He was 51 years old at the time and Lizzie was 47. All the children were living at home.
Percy (Thomas Percy) Age 18
Grace Age 15
Ezra Age 14
Sidney Age 11
Norman Age 8
Sue Age 5
They lived a couple of houses away from Tom's brother Ezra and his wife Sue (on Front Street). Both men were listed as Rollers at a Rolling Mill (Steel). Percy was listed as a student at business college. Both houses were listed as Owned with a Mortgage. I imagine that a roller was a tough job for a 51 year old man.
Dover became a steel center early on, with the first blast furnace opening in the mid 1850s. The first steel rolling mill began in 1867, and was purchased in 1882 by J. E. Reeves, becoming the foundation for the building of Reeves Steel. The legacy of Mr. Reeves, his company and his family still impacts Dover and Tuscarawas County through such local treasures as the
J. E. Reeves Home and Museum and the Reeves Foundation. The Reeves Foundation annually contributes hundreds of thousands of dollars to local good works.
Dover voters took the city "dry" in 1908, putting 22 saloons and two breweries out of business overnight. Dover became somewhat infamous during prohibition for official Volstead Act violations and many officials resigned in disgust. The city again allowed the sale of liquor after repeal of prohibition in 1933.
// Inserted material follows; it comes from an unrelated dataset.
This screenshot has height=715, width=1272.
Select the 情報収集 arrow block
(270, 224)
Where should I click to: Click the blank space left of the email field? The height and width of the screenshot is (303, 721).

I don't know if Tom and Ezra worked at Reeves Steel or Ohio Steel.
|Canal Dover Government Building 1911|
The population of Tuscarawas County in 1910 was 57,035 and in the 2000 Census it was 90,914.
|1899 Map of Canal Dover|
Most of the residents on the street were children of Native Born Americans. Many of the other men on the street also worked for the Steel Mills.